= James Jefferson Davis Hall =

American street preacher (1864–1951)

James Jefferson Davis Hall, (1864-1951) sometimes known by supporters as "Dad Hall," was an American Episcopalian street preacher known for his large telephone ministry, which according to a Time article allowed him to preach directly to a record 140,000 people over 20 months.

==Biography==
James Jefferson Davis Hall was born in 1864 in Greenville, Alabama during the American Civil War. His family was poor and he had ten siblings. His father James Woodward Hall served in Confederate Army as a physician. He rarely had shoes until he was eighteen, and at age 20 he quit farming to become a teacher. When he was 28 in 1892, he left his job again to enter the Protestant Episcopal Theological Seminary in Alexandria, Virginia. After graduating he preached in small Alabama towns and in 1904 was appointed Episcopal chaplain for two prison camps in Pratt City and Flattop outside Birmingham, Alabama. Hall became well known among evangelists and in 1908 was invited to Philadelphia to take charge of the Vine Street Galilee Mission.

Eventually he went to New York city where he became a street preacher supported by older, wealthy, mostly Southern, Fundamentalist women. He would offer his phone number to preach over the phone, and eventually built up a client base. He later said his telephone ministry started after preaching to a wrong number call, but as it grew he became known as the "telephone preacher" who supporters called "Dad Hall."

He had a mission called St.
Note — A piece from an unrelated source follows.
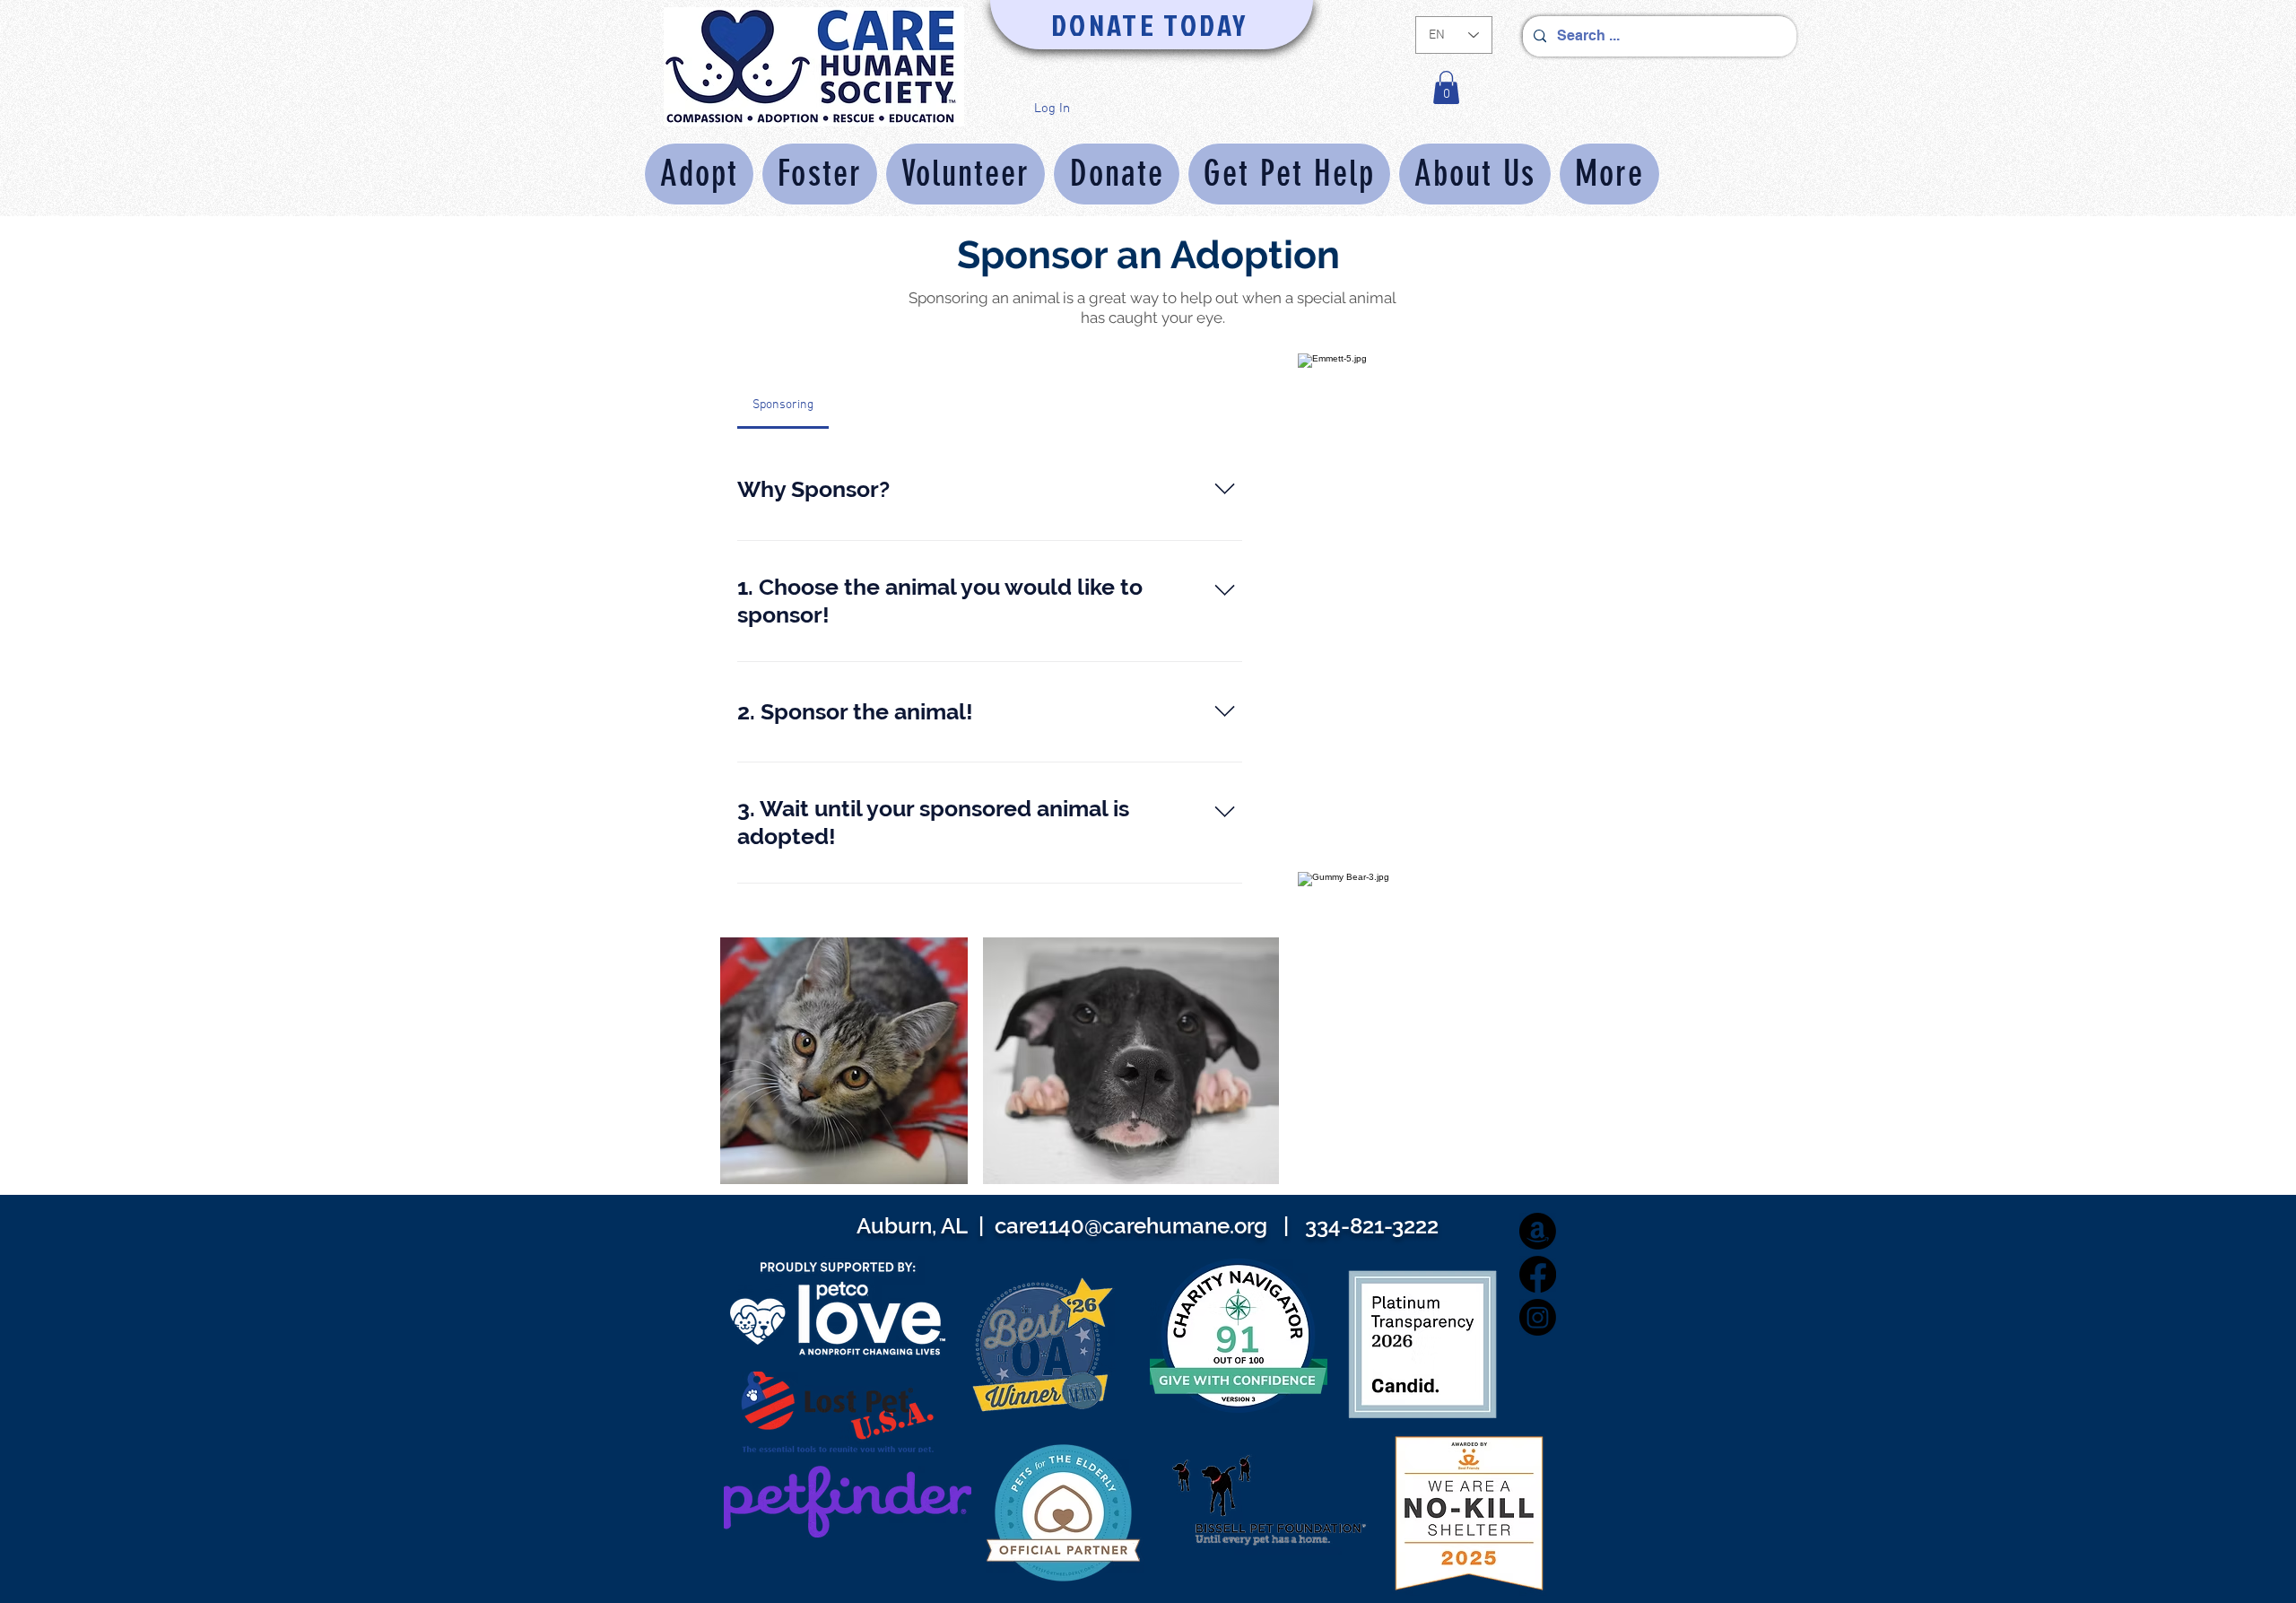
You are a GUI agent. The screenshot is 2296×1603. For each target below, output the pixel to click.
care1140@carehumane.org (1131, 1226)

Paul's House in New York, with paid staff to answer phone calls, and with sister missions in different cities. According to a 1942 Time magazine article, Hall set a record for preaching by preaching to 140,000 people over 20 months, although some of them were prank calls. He was also known for feuding with atheist Charles Lee Smith; and he took public stands in favor of vegetarianism, prohibition, saving banks, osteopathy, and women preachers; but opposed church suppers, vaccinations, bingo, aspirin, and tobacco.

He died in Manhattan at the age of 86 after a 2000 mile preaching tour.